Y esa es la pregunta que nos podemos hacer de hoy martes. Realmente, ¿buscamos al Señor? ¿Queremos estar y quedarnos con el Señor? ¿Le abrimos nuestro corazón para que se quede en nuestro interior como centro y motor de nuestra vida? Como puedes ver, de ti dependerá que tu encuentro con Jesús de Nazaret sea una realidad, porque, Él ha Resucitado.

lunes, 5 de abril de 2021

ES OBVIO, NO SE PUEDE NEGAR TU RESURRECCIÓN, SEÑOR

(Mt 28,8-15

Muchas veces me he quedado perplejo ante la evidencia de aquellos que niegan la Resurrección del Señor. Y me digo que será porque el admitirla le supondrá un cambio en el camino de su vida que no están dispuesto a dar. Por tanto, muchos consideran mejor quedarse quietos, instalados y establecidos en sus comodidades, apetencias y situación. ¡Como siempre!, serán los pobres, los que sufren y lo pasan mal aquellos que le buscarán.

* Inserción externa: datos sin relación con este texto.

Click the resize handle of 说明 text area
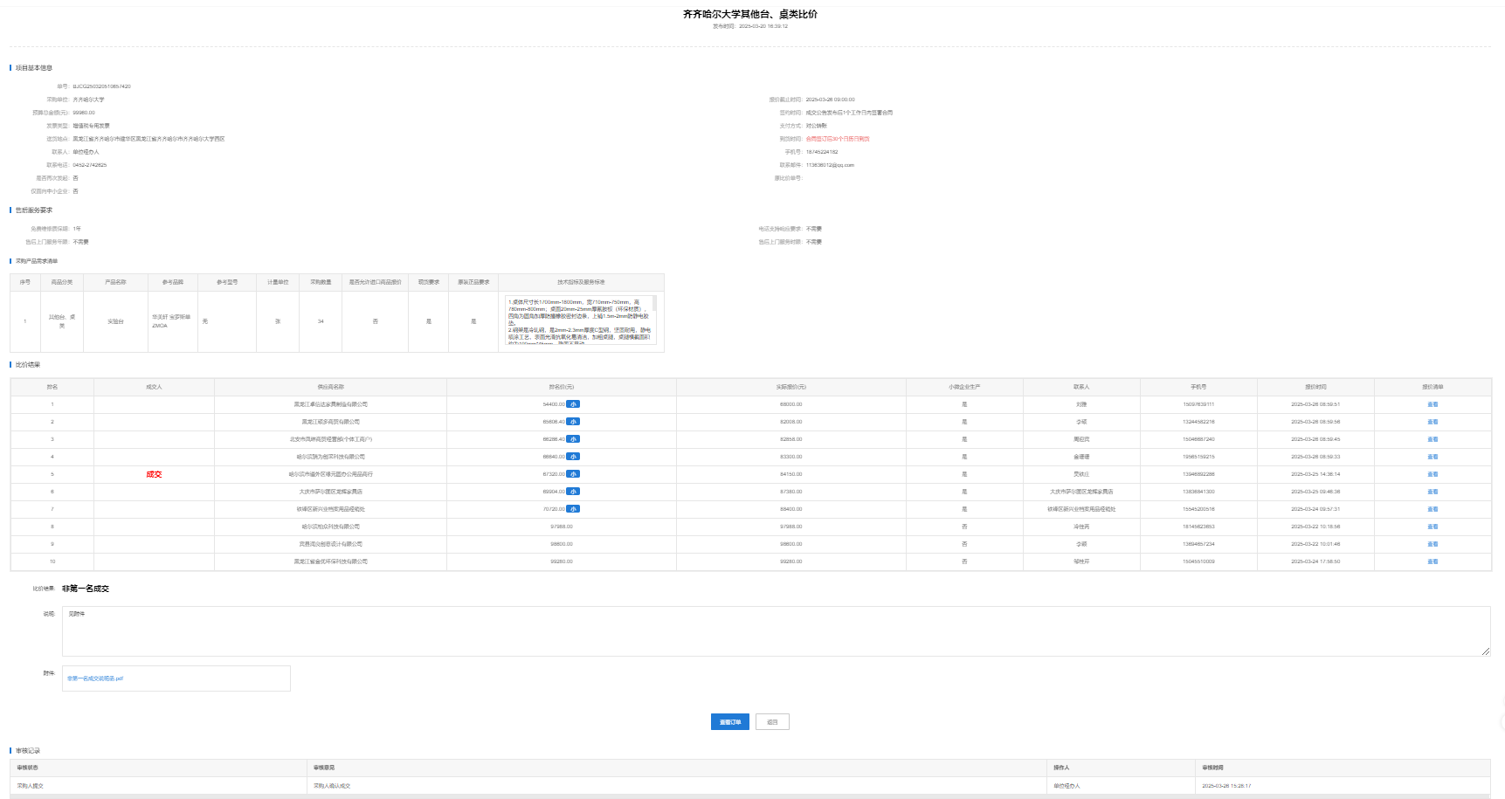Image resolution: width=1505 pixels, height=799 pixels. (x=1486, y=651)
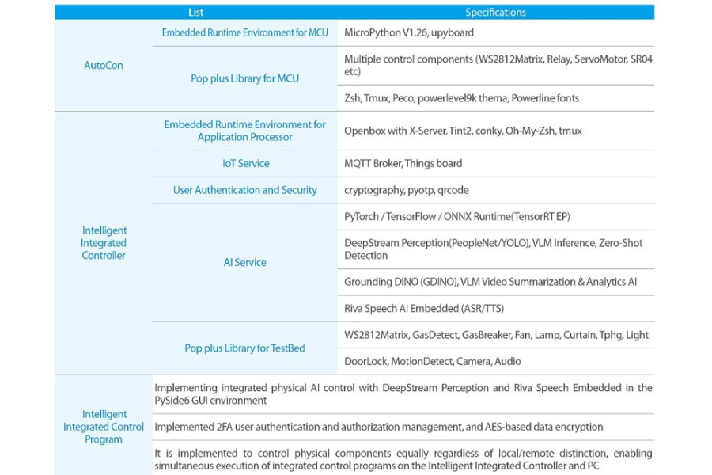Click "Embedded Runtime Environment for Application Processor"
This screenshot has width=712, height=475.
pos(244,131)
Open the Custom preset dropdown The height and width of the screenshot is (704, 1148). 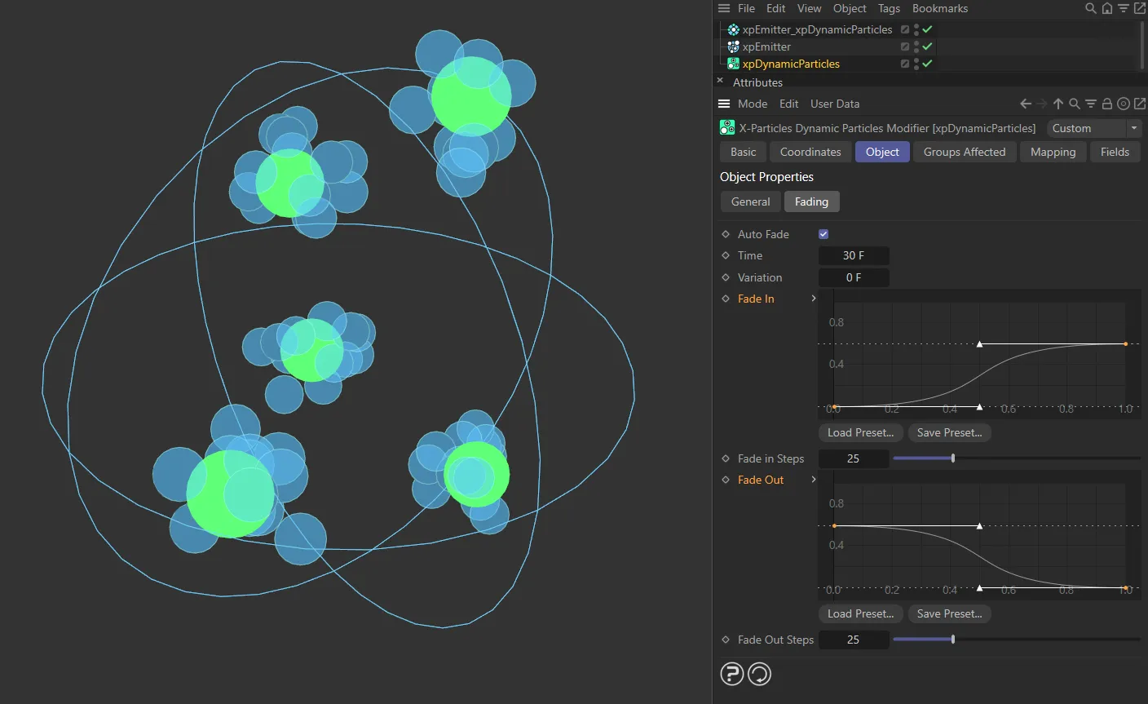pyautogui.click(x=1135, y=128)
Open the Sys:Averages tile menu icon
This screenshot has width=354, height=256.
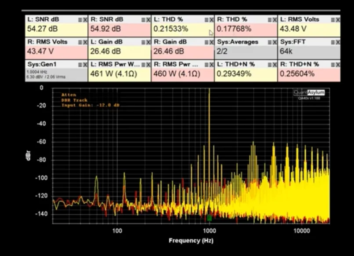click(x=269, y=42)
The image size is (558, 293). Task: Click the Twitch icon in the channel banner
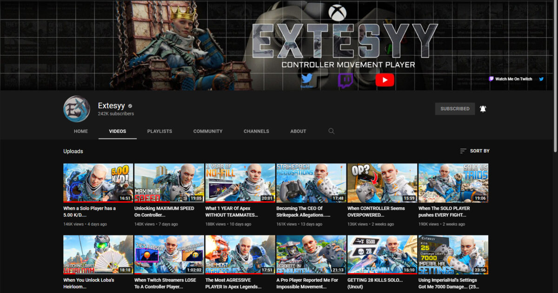(346, 80)
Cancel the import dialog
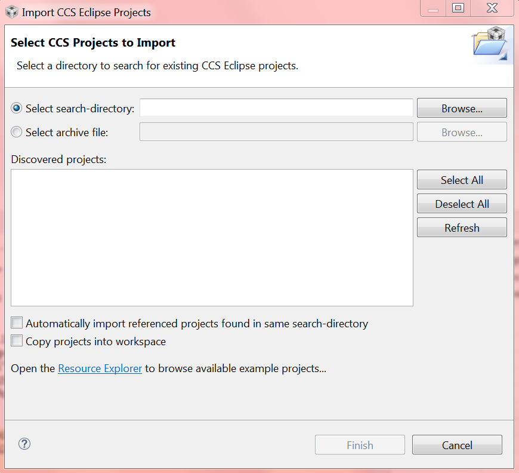This screenshot has height=473, width=519. (x=457, y=445)
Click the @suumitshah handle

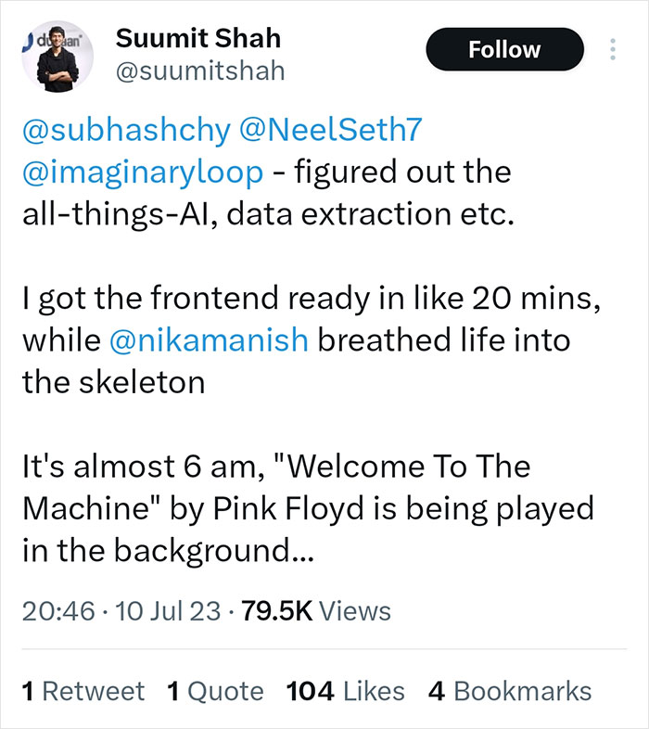pyautogui.click(x=199, y=70)
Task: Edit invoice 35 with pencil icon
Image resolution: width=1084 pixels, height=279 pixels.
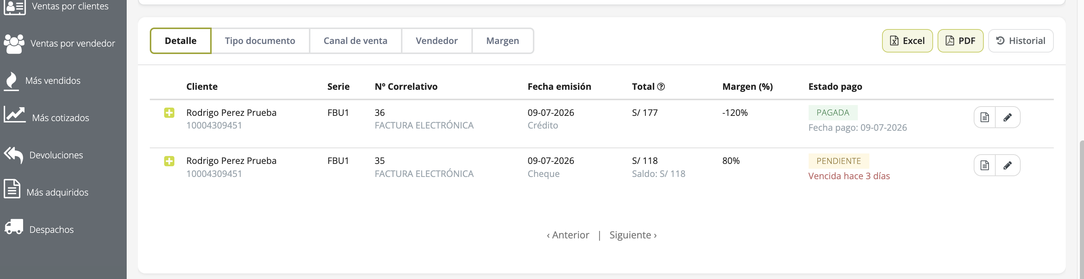Action: click(1007, 165)
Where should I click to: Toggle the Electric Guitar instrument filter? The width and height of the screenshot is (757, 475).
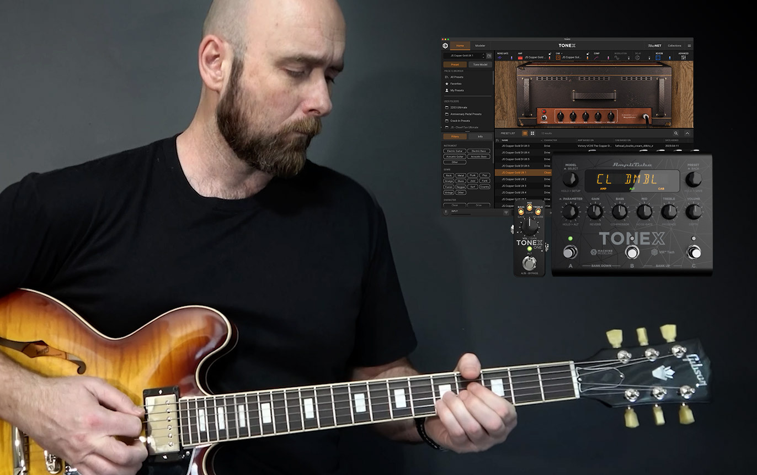pos(455,151)
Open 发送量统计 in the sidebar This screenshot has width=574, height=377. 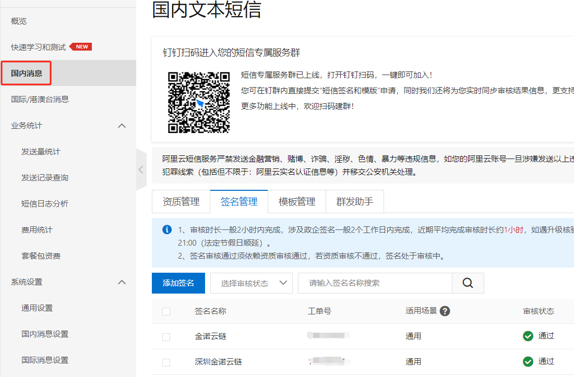coord(41,152)
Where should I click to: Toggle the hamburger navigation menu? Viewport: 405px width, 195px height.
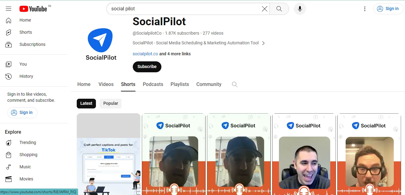8,9
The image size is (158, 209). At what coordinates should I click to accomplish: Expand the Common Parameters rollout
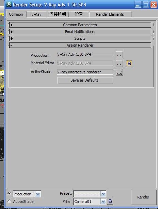click(80, 25)
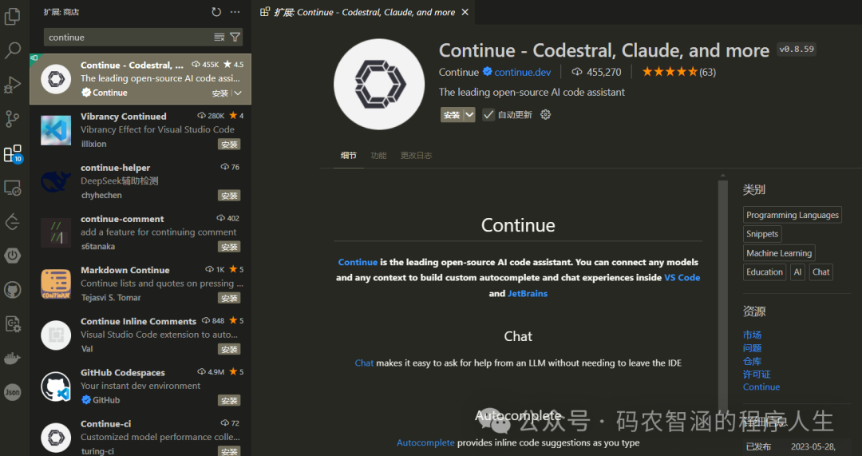Open the Explorer view in activity bar
Viewport: 862px width, 456px height.
click(12, 16)
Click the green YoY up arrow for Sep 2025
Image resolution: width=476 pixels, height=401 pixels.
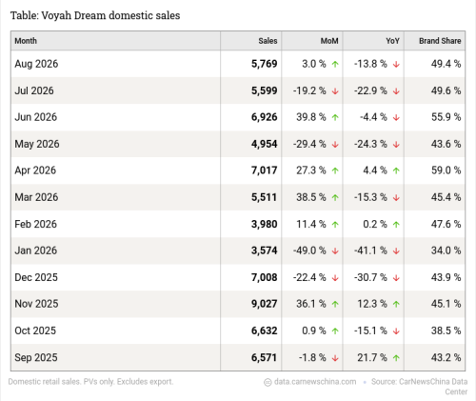(x=396, y=358)
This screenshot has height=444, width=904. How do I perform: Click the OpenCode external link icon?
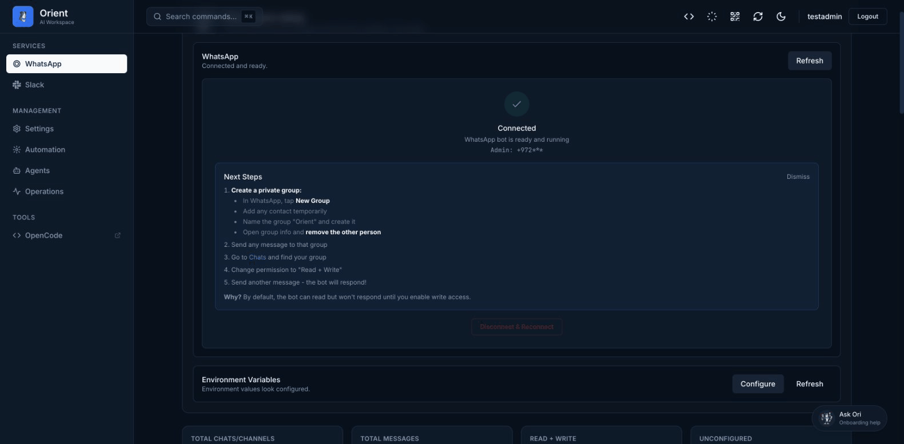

Y eso fue lo que realmente sucedió, aquellas mujeres, los apóstoles no se atrevían, fueron al sepulcro a derramar sus lágrimas y a descargar sus emociones y sufrimiento que les suponía la pérdida del Maestro. Un Maestro que les había llenado sus vidas de esperanza y de gozo. Sin embargo, aparentemente todo parecía haber acabado. En ese contexto, aquellas mujeres se dispusieron acercarse al sepulcro con la intención de limpiarlo, poner flores y perfumarlo. 

Podemos suponer e imaginar la sorpresa que pudo suponerles no encontrarlo. Lo primero que viene a nuestra cabeza es que se lo han llevado. Y eso deja claramente que no habían entendido nada de lo que Jesús les había dicho. Ahora, ¿lo entendemos nosotros? Porque, ¿es posible pensar que alguien se lo ha llevado? Los sumos sacerdotes sobornaron a los guardias para que dijeran que sus discípulos lo habían robado. Y los discípulos pensaron que habían sido los que se resistían a creer en Él.

¿Y qué sucedió? ¿Es posible que con tantos adelantos y avances no se haya podido encontrar los restos de Jesús? ¿Tan lejos, en tan poco tiempo, se puede esconder un cuerpo que no se pueda encontrar? Se descubren civilizaciones, restos arqueológicos y esqueletos milenarios, ¿y no se descubre el cuerpo de Jesús?  Es disparatado y absurdo no aceptar que verdaderamente Jesús ha Resucitado. El mismo se ha encargado de anunciarlo a aquellas mujeres que iban de regreso, asustadas, a comunicar su desaparición. Y la sorpresa les envolvió de alegría y esperanza.

Corrieron a anunciar que Jesús había Resucitado y se convirtieron en las primeras anunciadoras de la Buena Noticia. Entonces entendieron que Jesús se los había anunciado ya, al tercer día Resucitaría. Y, por supuesto, está entre nosotros.